(Required work)
The entries below contain pictures, which are to be left out; write out exactly, and only, the lines from the line with "The width and" up to and including the line with "the delete calendar".

(Data provided)
▼

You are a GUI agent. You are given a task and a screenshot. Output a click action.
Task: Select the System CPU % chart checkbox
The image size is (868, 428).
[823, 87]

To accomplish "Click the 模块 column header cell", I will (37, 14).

▲
▼

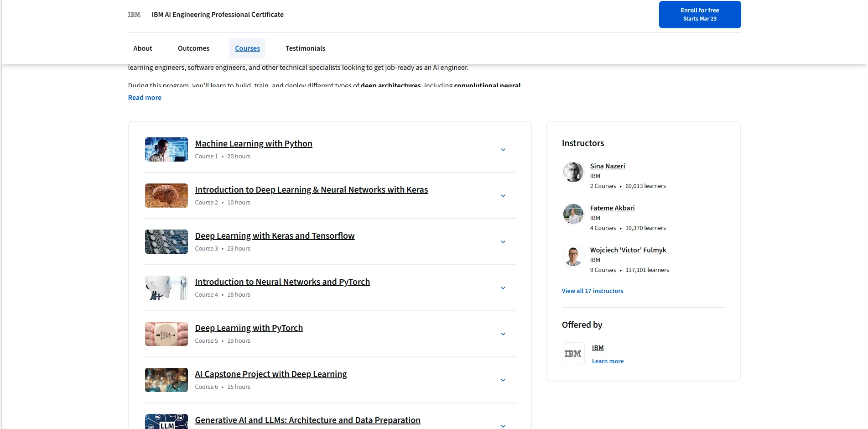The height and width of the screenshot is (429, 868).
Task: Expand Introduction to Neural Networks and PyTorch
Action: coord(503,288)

▲
▼

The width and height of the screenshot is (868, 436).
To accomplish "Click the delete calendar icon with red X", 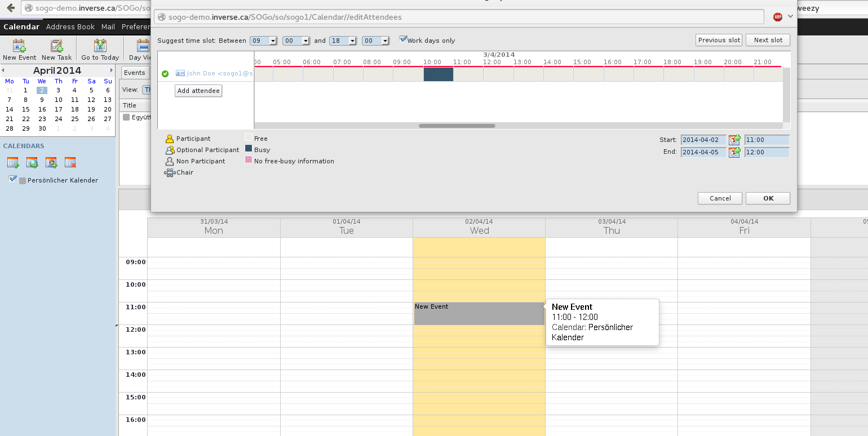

▲

(The answer)
The width and height of the screenshot is (868, 436).
To accomplish "Click the delete calendar icon with red X", 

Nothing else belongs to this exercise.